··· EXCERTO DO DOCUMENTO ···

São contra a morte, ou contra a vida, as vozes
que tão fugatamente desconversam?
São contra a terra ou contra o céu as pausas
quase imperceptíveis que retornam?
São contra as coisas ou são contra os homens
certas singelas notas que persistem?
Ou a favor? Não sei. Talvez que sejam
uma existência que se vive ouvindo
apenas o fluir da música nascida
de não fluir mais nada que não seja a vida.
Jorge de Sena
Gosto de dormir num quarto com janela virada a Nascente.
Que a luz me chegue ténue pelas madrugadas e eu possa sentir-lhe a coloração logo mais intensa e colorida pousada na parede em frente, filtrada pelas persianas, quieta, ou de preferência em sombras bruxuleantes de folhagem através do vidro transparente.
O começo do dia, o acordar das manhãs, trazem-me sabores, odores, acordam-me os sentidos devagar, quantas vezes deleitados nas recordações dos tempos da infância, olhos fechados a tentar recordar os sons, os sons esperados, os sons ansiados, os sons que ficaram gravados, as vozes.

··· INFORMAÇÃO FORNECIDA ···

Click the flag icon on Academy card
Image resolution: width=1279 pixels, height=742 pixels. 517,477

···
··· INFORMAÇÃO FORNECIDA ···

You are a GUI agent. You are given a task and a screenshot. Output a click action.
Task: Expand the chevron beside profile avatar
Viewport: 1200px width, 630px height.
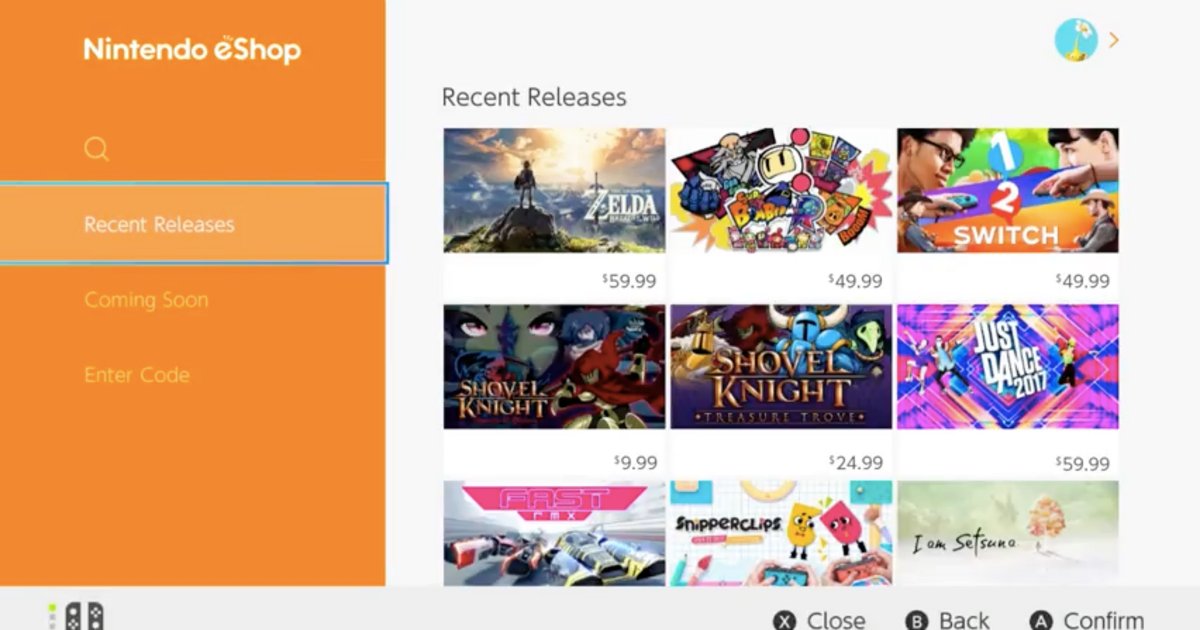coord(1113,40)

···

OBJETIVO DA TAREFA A:
Reescreva de forma mais concisa o parágrafo do excerto que começa por "O começo do dia", mantendo os factos principais.
OBJETIVO DA TAREFA B:
Segundo o excerto, para que lado deve estar virada a janela do quarto onde quem fala gosta de dormir?
OBJETIVO DA TAREFA C:
Extraia do excerto o passo que começa nas palavras "Jorge de Sena" e termina logo após "do vidro transparente.".
Responda usando apenas o excerto, sem recorrer aos registos.

RESULTADO ESPERADO A:
O início do dia e o despertar das manhãs trazem sabores e odores e despertam lentamente os sentidos. Muitas vezes trazem também o prazer das recordações da infância, de olhos fechados, a tentar lembrar os sons esperados, ansiados e gravados, e as vozes.

RESULTADO ESPERADO B:
Para Nascente.

RESULTADO ESPERADO C:
Jorge de Sena
Gosto de dormir num quarto com janela virada a Nascente.
Que a luz me chegue ténue pelas madrugadas e eu possa sentir-lhe a coloração logo mais intensa e colorida pousada na parede em frente, filtrada pelas persianas, quieta, ou de preferência em sombras bruxuleantes de folhagem através do vidro transparente.